VG: Well, first of all, we spend a lot of time bringing each game to life. We put dozens of hours into every aspect of a title. And after that, once the game hits beta, we make it available to every member of the Platipus team. Our employees have different backgrounds and hail from different continents, so gathering their feedback is a good proxy to see if the game is ultimately “fun”. But, as you know, “fun” is very subjective, so I guess you can never wholly satisfy everybody. Except for Wild Spin — that game was just perfect!
S: What do operators love the most in your slots?
VG: That they are "sticky". Our partners tell us that players tend to stick with our games, and that these generally have a high lifetime value. I believe that it comes down to a combination of our amazing game design and optimisation for mobile devices. Because — as I'm sure you are aware of — nowadays more and more people prefer to play via mobile devices, and we expect this tendency to continue. Providers that can supply convenient, high-quality, and lightweight games will get significantly more traction than those that can't.

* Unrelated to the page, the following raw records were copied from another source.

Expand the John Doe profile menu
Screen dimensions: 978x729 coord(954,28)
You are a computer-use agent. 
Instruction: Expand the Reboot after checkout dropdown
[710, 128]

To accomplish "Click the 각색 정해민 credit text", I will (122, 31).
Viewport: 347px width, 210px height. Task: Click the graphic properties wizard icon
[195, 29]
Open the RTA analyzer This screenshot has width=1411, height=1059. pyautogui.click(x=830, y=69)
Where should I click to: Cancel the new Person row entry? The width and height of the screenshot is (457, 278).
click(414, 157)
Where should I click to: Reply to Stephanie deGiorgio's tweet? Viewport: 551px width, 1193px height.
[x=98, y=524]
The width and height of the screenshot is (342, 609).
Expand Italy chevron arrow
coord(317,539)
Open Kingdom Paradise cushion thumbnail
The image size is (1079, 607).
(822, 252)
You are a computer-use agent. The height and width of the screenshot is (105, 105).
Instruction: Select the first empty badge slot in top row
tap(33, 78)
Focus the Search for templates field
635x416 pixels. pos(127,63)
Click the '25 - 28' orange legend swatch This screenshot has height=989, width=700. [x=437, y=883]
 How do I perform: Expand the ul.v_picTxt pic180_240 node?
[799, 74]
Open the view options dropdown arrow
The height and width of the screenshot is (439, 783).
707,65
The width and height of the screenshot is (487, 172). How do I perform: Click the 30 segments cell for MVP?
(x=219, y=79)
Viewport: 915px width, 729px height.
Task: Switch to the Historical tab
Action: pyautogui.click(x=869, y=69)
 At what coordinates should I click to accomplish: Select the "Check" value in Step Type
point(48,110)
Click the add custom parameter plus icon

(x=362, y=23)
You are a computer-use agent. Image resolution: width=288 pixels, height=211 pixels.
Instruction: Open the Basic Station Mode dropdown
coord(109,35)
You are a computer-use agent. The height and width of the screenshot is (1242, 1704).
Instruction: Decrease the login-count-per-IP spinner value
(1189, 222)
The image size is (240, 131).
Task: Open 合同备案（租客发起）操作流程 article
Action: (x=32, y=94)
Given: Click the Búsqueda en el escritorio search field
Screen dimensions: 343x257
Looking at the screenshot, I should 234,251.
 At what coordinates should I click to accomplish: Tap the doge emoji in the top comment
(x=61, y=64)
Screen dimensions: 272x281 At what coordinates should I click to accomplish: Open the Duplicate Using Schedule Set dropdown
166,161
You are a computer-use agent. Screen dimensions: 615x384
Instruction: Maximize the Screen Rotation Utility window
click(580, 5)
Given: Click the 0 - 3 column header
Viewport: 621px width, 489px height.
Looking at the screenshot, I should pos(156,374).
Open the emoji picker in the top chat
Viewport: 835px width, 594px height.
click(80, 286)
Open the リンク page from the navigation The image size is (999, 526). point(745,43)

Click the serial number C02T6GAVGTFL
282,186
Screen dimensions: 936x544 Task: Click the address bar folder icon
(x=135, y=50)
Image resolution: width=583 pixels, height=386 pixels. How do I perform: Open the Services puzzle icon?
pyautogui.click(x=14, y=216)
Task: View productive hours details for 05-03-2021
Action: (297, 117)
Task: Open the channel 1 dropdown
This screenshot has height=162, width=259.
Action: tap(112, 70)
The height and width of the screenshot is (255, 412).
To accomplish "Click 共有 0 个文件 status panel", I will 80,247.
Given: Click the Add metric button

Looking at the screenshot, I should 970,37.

S: What impact has working with iGaming aggregators had on Platipus’ scope and scale of distribution?
VG: The positive impact was genuinely huge. It's no overstatement to say that strategic partnerships with aggregation networks and platform providers such as Slotegrator, EveryMatrix, SoftSwiss, Vivo Gaming, BetConstruct, and many others were key in allowing us to grow at such a fast pace.
S: What are your thoughts on the relationship between the industry and social media?
VG: It's hard to comment. On the one hand, we can see that social media are becoming more restrictive and hostile towards the gambling industry; on the other, we feel the need to provide more information to players and potential partners. That's why we put a lot of effort into making the best of these communication tools within the limits imposed by their guidelines. After all, social media are essential for raising awareness about our brand and what is happening in the industry.
S: Last time we touched base, Platipus wasn’t running tournaments. Things have changed since; can you tell us what your experience has been so far with this marketing tool?
VG: Yes, we have been using it a lot lately, and we are currently developing our own advanced tournament tool. It's a rather effective promotional activity — perfect for generating interest towards our brand and raising awareness of our latest releases. While it can be quite pricy, so far it has been working better than traditional promotions.
S: What can we expect from Platipus in the future?
VG: Obviously, you can expect even more amazing games with impactful characters and daring themes. We are also planning to refresh our company image, and — as I just mentioned — to make our own tournament tool available to operators.